» EXERCISE OBJECTIVE: Copy out each line of the entries where the word "computer" is present.

» INFORMATION PROVIDED:
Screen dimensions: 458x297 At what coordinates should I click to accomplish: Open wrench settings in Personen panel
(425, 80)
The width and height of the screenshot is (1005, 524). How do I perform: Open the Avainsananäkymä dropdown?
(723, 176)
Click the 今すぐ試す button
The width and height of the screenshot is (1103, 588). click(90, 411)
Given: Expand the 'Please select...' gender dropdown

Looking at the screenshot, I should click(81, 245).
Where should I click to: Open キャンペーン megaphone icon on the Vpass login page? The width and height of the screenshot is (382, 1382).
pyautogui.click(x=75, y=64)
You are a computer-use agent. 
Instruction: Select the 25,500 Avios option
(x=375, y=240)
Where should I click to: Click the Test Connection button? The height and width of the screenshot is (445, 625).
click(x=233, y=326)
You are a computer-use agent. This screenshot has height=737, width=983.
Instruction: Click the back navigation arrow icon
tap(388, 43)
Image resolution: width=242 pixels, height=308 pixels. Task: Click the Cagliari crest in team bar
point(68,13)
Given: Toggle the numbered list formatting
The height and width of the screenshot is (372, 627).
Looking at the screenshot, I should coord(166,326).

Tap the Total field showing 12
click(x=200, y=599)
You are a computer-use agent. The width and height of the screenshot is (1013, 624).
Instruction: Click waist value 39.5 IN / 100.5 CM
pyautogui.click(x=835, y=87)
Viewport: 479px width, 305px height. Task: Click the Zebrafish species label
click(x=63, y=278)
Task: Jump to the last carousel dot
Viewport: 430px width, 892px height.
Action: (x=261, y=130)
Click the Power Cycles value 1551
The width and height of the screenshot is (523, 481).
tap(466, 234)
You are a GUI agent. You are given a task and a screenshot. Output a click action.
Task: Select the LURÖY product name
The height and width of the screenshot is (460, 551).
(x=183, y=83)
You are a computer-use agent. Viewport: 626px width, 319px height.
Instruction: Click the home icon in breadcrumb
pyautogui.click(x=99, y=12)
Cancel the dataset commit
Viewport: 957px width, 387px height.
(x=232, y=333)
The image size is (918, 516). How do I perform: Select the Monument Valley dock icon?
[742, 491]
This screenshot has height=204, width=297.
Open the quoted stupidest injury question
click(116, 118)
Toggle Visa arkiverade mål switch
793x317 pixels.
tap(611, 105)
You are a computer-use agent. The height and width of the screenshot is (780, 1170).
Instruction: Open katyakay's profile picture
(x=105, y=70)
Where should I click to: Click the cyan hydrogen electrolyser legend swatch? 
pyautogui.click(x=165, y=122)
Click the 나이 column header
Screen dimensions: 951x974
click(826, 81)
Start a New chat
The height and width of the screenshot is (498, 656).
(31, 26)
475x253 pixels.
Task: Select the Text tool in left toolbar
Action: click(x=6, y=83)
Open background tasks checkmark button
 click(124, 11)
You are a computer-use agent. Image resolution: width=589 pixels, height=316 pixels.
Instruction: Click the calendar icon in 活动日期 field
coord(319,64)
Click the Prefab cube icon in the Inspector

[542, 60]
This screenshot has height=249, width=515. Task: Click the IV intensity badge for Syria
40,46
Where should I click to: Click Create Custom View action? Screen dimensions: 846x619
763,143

» ANSWER FOR THE TASK:
You are a computer-use agent. 
You are a computer-use agent. This screenshot has height=737, width=983.
You are a computer-use agent. The width and height of the screenshot is (1013, 624).
You are a computer-use agent. Viewport: 626px width, 319px height.
You are a computer-use agent. The height and width of the screenshot is (780, 1170).
You are a computer-use agent. Image resolution: width=589 pixels, height=316 pixels.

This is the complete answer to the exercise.